> [Item coordinate data]
= = = =
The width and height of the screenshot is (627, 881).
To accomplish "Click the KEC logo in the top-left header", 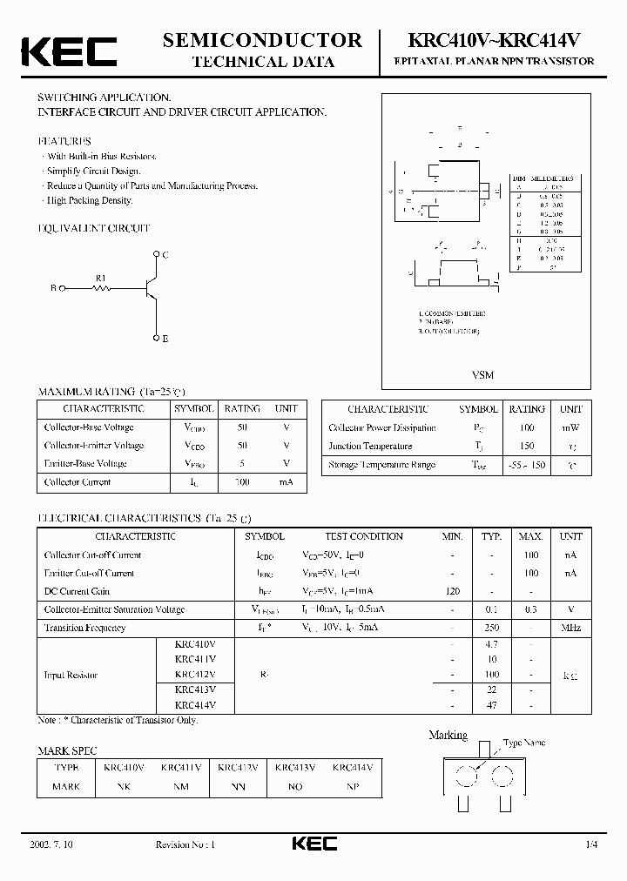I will (x=69, y=50).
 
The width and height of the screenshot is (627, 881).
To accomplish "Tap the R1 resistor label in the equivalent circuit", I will (x=101, y=279).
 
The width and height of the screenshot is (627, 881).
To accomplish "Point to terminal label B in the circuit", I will (x=53, y=287).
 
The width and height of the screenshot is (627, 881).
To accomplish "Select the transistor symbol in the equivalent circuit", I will (x=150, y=287).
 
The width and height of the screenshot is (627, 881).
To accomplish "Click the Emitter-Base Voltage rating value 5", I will (x=241, y=463).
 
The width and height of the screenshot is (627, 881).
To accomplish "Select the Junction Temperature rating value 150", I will (x=527, y=447).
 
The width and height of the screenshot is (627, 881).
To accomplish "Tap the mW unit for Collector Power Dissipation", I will (x=570, y=428).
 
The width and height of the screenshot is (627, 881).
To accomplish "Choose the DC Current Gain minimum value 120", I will (x=452, y=591).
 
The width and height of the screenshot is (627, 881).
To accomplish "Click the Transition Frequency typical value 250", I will (x=492, y=628).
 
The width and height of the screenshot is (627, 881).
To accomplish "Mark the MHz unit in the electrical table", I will (x=570, y=628).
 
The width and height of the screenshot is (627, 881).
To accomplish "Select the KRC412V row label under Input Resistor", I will (x=195, y=674).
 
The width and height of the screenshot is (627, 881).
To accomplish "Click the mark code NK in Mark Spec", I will (x=125, y=786).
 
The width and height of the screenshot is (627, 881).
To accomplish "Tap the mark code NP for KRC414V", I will (x=352, y=786).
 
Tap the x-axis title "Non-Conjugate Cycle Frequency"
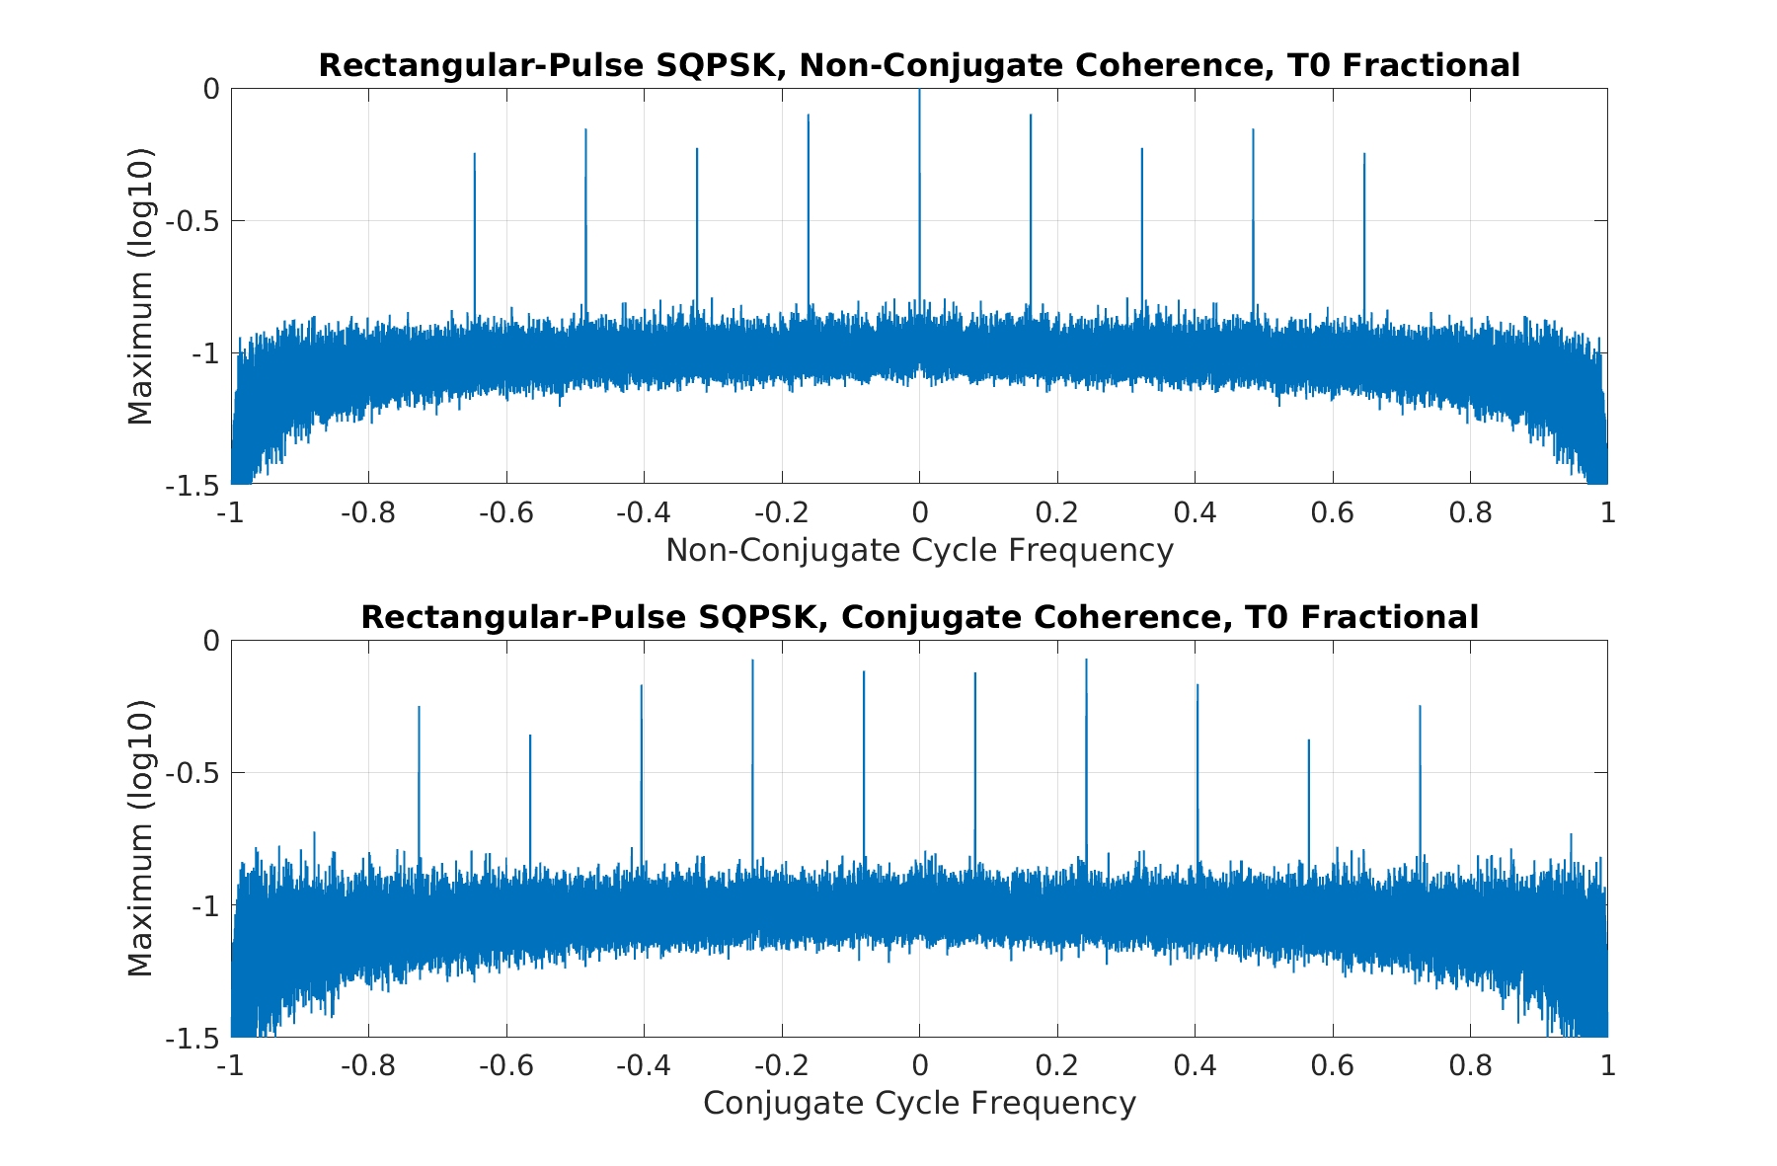coord(919,551)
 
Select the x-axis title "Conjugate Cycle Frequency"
coord(919,1104)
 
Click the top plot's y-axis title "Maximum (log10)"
coord(141,286)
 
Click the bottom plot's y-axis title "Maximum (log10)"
coord(141,838)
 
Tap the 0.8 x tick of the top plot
coord(1470,513)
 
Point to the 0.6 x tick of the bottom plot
coord(1333,1066)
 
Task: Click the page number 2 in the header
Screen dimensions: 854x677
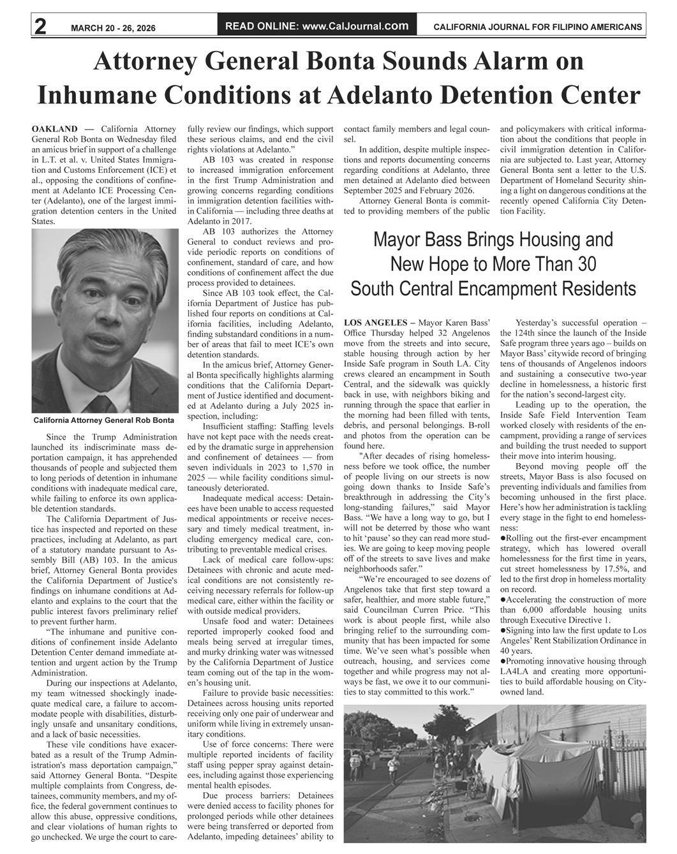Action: point(40,27)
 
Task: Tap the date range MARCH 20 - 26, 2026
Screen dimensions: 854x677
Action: point(113,28)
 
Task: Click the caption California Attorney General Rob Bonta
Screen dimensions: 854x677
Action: point(104,421)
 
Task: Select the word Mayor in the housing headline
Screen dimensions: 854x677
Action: point(399,240)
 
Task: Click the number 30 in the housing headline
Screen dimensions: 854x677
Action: point(587,264)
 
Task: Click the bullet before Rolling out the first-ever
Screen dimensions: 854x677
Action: point(503,538)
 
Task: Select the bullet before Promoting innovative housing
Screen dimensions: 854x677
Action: point(503,661)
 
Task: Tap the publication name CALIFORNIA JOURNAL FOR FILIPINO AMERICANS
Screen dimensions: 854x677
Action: point(537,27)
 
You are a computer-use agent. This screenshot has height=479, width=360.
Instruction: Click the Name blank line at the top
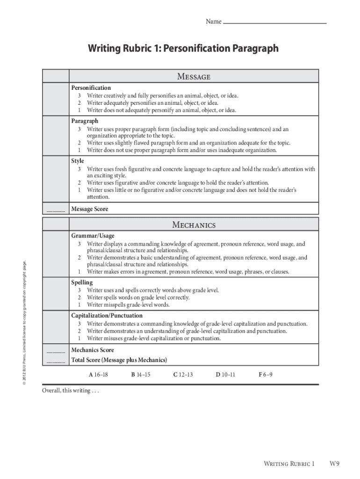275,22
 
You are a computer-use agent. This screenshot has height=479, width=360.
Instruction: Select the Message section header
194,76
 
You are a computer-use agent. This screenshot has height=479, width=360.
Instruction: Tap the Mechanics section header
194,225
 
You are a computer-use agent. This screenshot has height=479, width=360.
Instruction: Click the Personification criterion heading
91,88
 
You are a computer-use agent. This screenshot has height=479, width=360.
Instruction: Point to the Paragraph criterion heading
= = = =
> [What is being asked]
Copy the items above word for word, from the line with "Task: Tap the publication" through the last line of the items, and leave out the pictures.

> [Reply to the task]
Task: Tap the publication name CALIFORNIA JOURNAL FOR FILIPINO AMERICANS
Screen dimensions: 854x677
Action: point(537,27)
 
You are a computer-use agent. This screenshot has height=479, width=360.
Instruction: Click the Name blank line at the top
275,22
 
You are a computer-use agent. This screenshot has height=479, width=360.
Instruction: Select the Message section header
194,76
 
You are a computer-use agent. This screenshot has height=479, width=360.
Instruction: Tap the Mechanics section header
194,225
 
You are a computer-use agent. This screenshot has height=479, width=360.
Instruction: Click the Personification criterion heading
91,88
 
You are a computer-use agent. This screenshot has height=479, width=360.
Instruction: Point to the Paragraph criterion heading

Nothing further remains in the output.